In the course of human history (as opposed to the history of weasels, or doorknobs, or cabbages, or whatever the viable alternatives may happen to be), man has developed many a devilish contrivance intended to spread suffering and misery amongst mankind.  Most terrible of all these things are those which are developed ostensibly for helping people, because then you can just go and inflict them on everybody, and say it’s for their own good.  Examples of this sort of course include the metric system, light beer, those necklaces made out of candy, Janet Reno.  One well intended piece of deviltry, however, which oft is omitted from the lists in that most detestable of garments, the Polo Shirt.  What, you say, you thought that polo shirts were supposed to give casual professionals a tolerably nice garment of median fanciness and thus make their lives easier?  That’s what people used to say about communism too, you know.  No, the polo shirt is in fact the single most evil garment ever conceived of, in no small measure because it seems so very innocuous to those unschooled in its dark powers.  Happily though, if you do but read on, I shall enlighten you, gentle reader, as to the manifold perils of the polo shirt, which not without good reason is called “El Queso del Diablo”.

 

            First, polo shirts are made from some magical material woven from the souls of the damned (cotton) which somehow possesses the capacity to make you equally uncomfortable whether it be hot or cold.  In the wintertime, a polo shirt will suck the very warmth from your body, like a herd of vampiric death gerbils (The Vampiric Death Gerbils, by the way, would be a most excellent name for a band).  Perhaps this might lead you to believe that in the summer, a polo shirt would cool you off, but your hopes would soon be shattered like a poorly-made El Salvadorian bootleg G.I. Joe action figure being flung from the top of a moderately tall armoire.  No, in the summer, a polo shirt might just as well be made out of duct tape, for all the heat it allows to escape.

 

            Next, polo shirts are coated with some kind of weird space-age Teflon substitute, which has the effect of making them incredibly slippery whenever you’re not paying attention.  “Why do such a thing?” you may well ask.  The answer is simple, so that no matter what you try to do, if you so much as move a muscle, your entire shirt comes untucked and you look like a slubberdegulion or some sort of a street muffin (neither of which, mind you, is a thing you want to be perceived as in a professional environment).  Adding to this most unfortunate effect, all polo shirts are about three inches shorter than shorts made to fit humans (it being now supposed that they were first designed to punish a diminutive race of troggles at an office supply warehouse in central Iowa).

 

            From whence did they come from though?  I suspect that someone, perceiving polo to be a namby-pamby rich boy sport, designed these shirts that polo players might suffer more, thus making their sport more interesting, rather than just soccer on horses.  The polo players (Is there a better word for that?  Like polonists?
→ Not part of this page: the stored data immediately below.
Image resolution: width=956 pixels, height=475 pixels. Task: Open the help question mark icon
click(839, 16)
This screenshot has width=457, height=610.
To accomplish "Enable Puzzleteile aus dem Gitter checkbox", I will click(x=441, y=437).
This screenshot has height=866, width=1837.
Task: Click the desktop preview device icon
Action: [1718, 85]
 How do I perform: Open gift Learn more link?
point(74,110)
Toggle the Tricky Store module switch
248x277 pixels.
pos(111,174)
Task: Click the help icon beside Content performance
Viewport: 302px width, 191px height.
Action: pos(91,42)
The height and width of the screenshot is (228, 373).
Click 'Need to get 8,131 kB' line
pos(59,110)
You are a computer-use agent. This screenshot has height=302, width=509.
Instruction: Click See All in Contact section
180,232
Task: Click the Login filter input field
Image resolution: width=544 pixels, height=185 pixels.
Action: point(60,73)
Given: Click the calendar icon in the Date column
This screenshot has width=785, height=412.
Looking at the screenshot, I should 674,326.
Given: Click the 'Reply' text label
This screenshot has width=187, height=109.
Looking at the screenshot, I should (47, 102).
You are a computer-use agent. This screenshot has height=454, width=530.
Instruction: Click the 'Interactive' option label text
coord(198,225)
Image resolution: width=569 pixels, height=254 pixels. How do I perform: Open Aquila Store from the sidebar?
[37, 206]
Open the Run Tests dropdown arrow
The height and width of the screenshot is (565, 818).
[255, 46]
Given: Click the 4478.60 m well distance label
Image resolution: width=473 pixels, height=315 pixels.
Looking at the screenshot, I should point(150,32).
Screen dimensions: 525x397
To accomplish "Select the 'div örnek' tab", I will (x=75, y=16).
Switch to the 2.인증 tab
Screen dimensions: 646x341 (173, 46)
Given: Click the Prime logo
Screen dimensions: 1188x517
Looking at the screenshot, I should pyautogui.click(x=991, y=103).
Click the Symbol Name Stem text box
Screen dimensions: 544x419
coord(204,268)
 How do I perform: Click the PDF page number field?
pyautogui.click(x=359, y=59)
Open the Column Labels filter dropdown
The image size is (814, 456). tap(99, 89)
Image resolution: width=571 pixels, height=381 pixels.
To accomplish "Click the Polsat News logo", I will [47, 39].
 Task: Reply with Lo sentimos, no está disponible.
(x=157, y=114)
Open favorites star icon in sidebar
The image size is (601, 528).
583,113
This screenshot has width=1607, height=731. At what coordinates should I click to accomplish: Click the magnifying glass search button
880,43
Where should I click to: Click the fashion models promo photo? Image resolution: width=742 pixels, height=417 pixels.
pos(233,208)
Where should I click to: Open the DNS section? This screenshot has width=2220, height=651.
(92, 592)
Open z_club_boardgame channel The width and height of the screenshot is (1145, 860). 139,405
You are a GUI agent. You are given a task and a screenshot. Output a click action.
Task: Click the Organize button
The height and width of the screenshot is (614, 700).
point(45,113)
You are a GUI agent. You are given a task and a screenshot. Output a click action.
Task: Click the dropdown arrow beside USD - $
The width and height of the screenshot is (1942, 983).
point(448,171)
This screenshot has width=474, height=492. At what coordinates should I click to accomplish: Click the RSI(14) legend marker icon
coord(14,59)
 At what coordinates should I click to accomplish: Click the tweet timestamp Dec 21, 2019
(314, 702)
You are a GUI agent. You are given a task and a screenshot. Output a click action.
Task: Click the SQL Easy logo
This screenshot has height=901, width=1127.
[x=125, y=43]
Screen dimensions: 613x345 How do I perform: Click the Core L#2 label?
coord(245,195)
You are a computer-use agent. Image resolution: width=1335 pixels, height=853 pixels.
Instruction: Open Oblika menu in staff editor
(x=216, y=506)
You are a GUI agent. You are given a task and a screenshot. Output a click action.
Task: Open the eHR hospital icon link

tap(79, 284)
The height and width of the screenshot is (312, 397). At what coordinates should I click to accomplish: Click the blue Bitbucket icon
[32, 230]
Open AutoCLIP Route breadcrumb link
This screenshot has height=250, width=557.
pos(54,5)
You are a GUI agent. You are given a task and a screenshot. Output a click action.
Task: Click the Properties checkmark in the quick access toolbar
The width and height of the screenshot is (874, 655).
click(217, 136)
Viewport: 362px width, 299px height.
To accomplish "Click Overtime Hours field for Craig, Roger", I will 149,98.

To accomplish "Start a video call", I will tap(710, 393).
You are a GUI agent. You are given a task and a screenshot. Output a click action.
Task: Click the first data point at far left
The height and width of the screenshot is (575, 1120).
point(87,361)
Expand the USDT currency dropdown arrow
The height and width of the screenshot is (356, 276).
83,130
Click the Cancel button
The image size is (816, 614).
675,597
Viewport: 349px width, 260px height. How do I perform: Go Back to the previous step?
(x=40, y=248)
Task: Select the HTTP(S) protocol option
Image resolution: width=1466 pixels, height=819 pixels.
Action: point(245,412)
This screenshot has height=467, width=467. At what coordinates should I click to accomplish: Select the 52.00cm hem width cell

Or poloroids?), being a tad hung over that day (having just spent the night partying at the official “Every Single Polo Player In The World Annual Boxing Day Gala”) didn’t really question it at the time, and by the time they’d sobered up and realized that they’d somehow adopted the fiery Hell-shirt as their official uniform, it was too late.

 

            Recent Biblical research with the Dead Sea Scrolls suggests that the book of Genesis may have originally been intended to contain one more verse concerning man’s banishment from Eden, “And also shall Satan have dominion o’er Business Casual Fridays, and all related fashion choices, and great shall be the ruination thereof, with much wailing and gnashing of beef.”  Other leading Biblical scholars however disavow this new passage on the grounds that it is exceedingly silly and obviously made up by Saint Augustine, whose loathing of polo shirts was remarkable even back in the day.

 

            So there it is, the horrible, sordid, poorly ventilated truth of the whole affair.  Rise up my brethren, take your fate into your own hands, and never buy a polo shirt unless you absolutely have to!  And even then, you might be better off just making a shirt out of duct tape, at least then it would look cool.